Lima records first protest death after Peru lawmakers reject snap elections
Stay tuned with 24 News HD Android App
Demonstrations in Lima turned fatal on Saturday as one protester died in clashes with police near Congress after lawmakers rejected a request by Peru's embattled president to bring elections forward.
Hooded protesters wielding shields, stones and pieces of cement pried from public buildings fought with police in the fog of tear gas as Lima became the scene of scuffles and the city's first death from the protests was recorded.
The South American country has been embroiled in a political crisis with near-daily protests since December 7, when former president Pedro Castillo was arrested after attempting to dissolve Congress and rule by decree.
In seven weeks of demonstrations, 48 people including one police officer have been killed in clashes between security forces and protesters, according to the Ombudsman's Office of Peru.
The latest violence comes after President Dina Boluarte had urged lawmakers to find a way out of a deepening political crisis by agreeing to hold elections earlier.
In the early hours of Saturday, lawmakers had rejected her request to move the polls forward to December, even as anti-Boluarte protests raging across the country have left dozens dead.
"Not one more dead, Dina murderess," marchers had chanted in what began as a peaceful and festive procession with Andean musical groups and artists, until hooded individuals arrived.
The ombudsman's office reported the latest fatality on Twitter, saying that "we regret the death of Victor Santisteban Yacsavilca in the violent demonstrations today," without specifying how the death had occurred.
- No interest in 'clinging to power' -
Earlier in the week, Boluarte told reporters that she believed the groups behind the violence in the country sought "a death in Lima."
"They say that a death in Lima is worth a hundred in the provinces," she said Tuesday.
Demanding that Boluarte resign and call fresh elections, Castillo supporters have blocked highways, causing shortages of food, fuel and other basic supplies. The government said it will soon deploy police and soldiers to clear the roadblocks.
Boluarte on Saturday urged politicians to "put down their partisan interests and place the interests of Peru above them."
"We regret that the Congress of the Republic has been unable to define the date of general elections where Peruvians can freely and democratically elect the new authorities," she said on Twitter.
Lawmakers had agreed last month to bring forward elections from 2026 to April 2024.
But in the face of relentless protests, Boluarte on Friday urged Congress to move the vote up further, to December.
However, at a plenary session that ended early Saturday, Congress rejected the proposal, with 45 votes in favor, 65 against and two abstentions.
Demonstrators are calling for immediate elections, as well as Boluarte's removal, the dissolution of Congress and a new constitution.
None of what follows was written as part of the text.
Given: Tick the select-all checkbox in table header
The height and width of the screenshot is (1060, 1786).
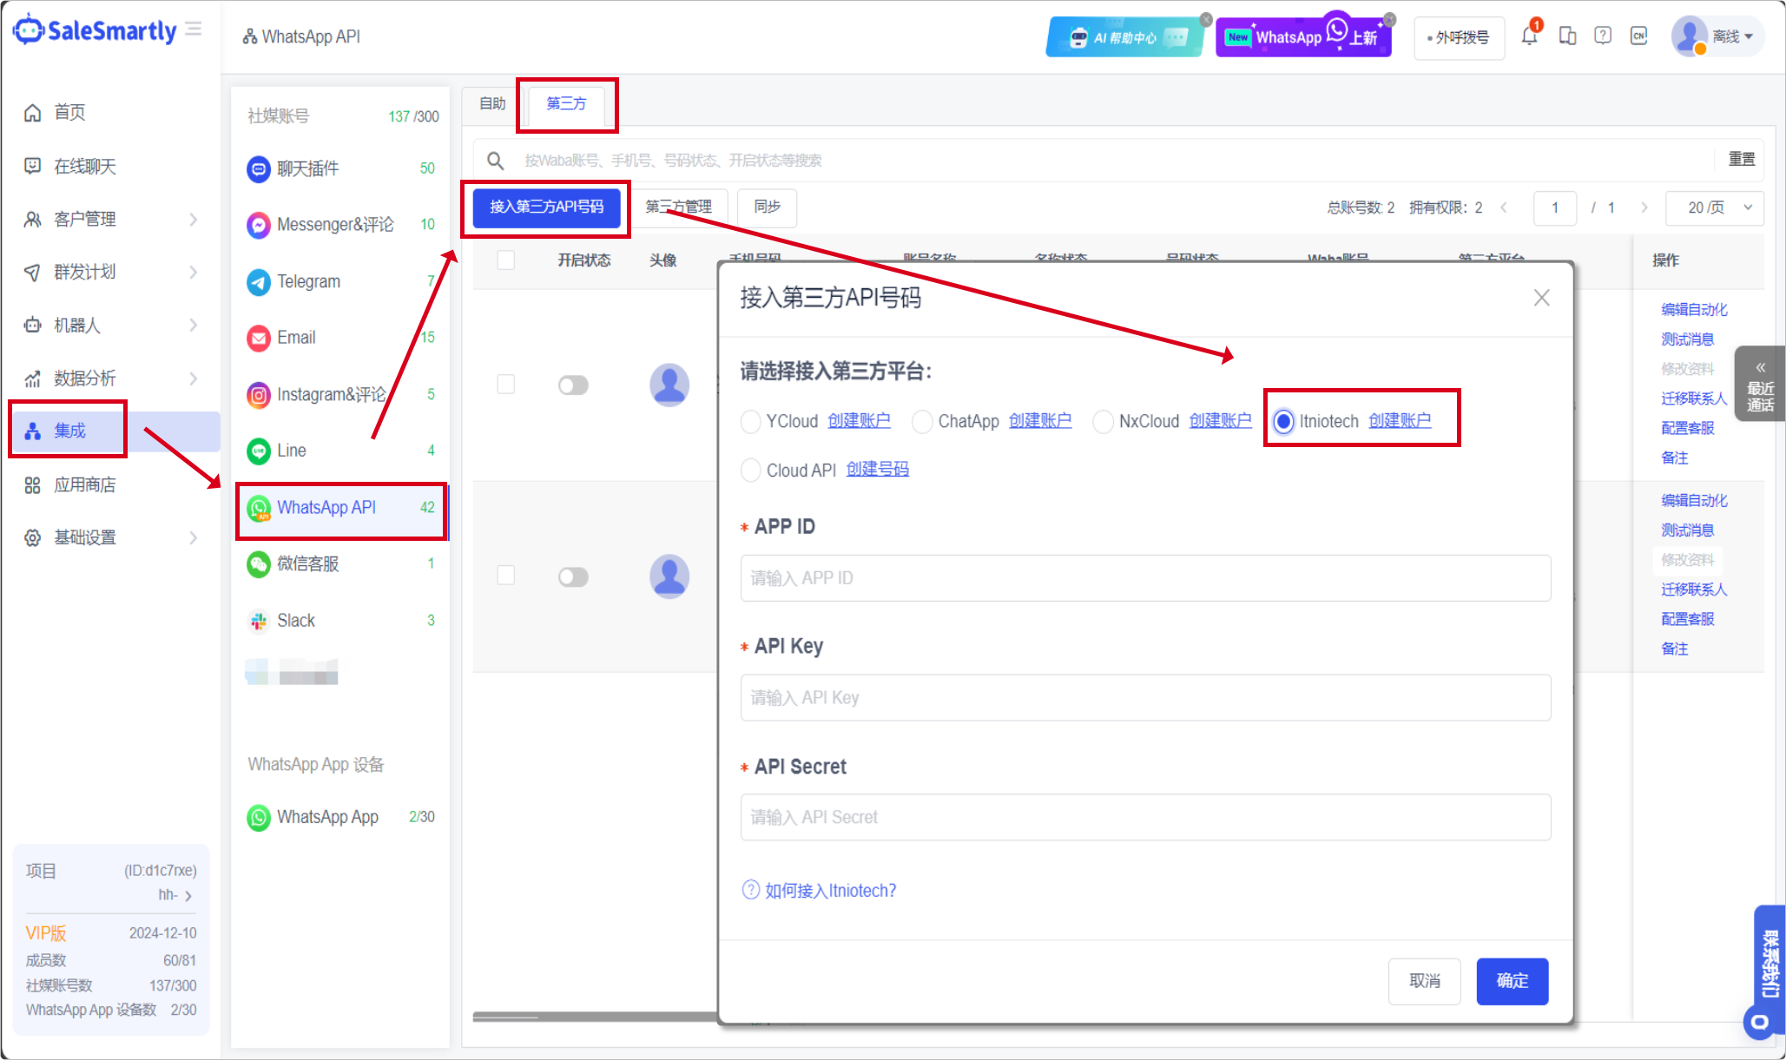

"Nobody has any interest in clinging to power," Boluarte insisted on Friday. "If I am here it is because I fulfilled my constitutional responsibility."
As Castillo's vice president, Boluarte was constitutionally mandated to replace him after he was impeached by Congress and arrested.
The US State Department on Friday urged dialogue and restraint by all parties.
- 'Everything is very expensive' -
Apart from those who have died in protests, an additional 10 civilians, including two babies, died when they were unable to get medical treatment or medicine due to roadblocks, the ombudsman's office said.
In southern regions, roadblocks have resulted in widespread shortages.
Some of the worst violence and highest death tolls have come when protesters tried to storm airports in the south.
Southern regions with large Indigenous populations have been the epicenter of the protest movement that has affected Peru's vital tourism industry.
As well as blocking dozens of roads and forcing the temporary closure of several airports, protesters have placed rocks on the train tracks that act as the only transport access to Machu Picchu, the former Inca citadel and jewel of Peruvian tourism.
Hundreds of tourists were stranded at the archeological ruins, with many eventually evacuated by helicopter.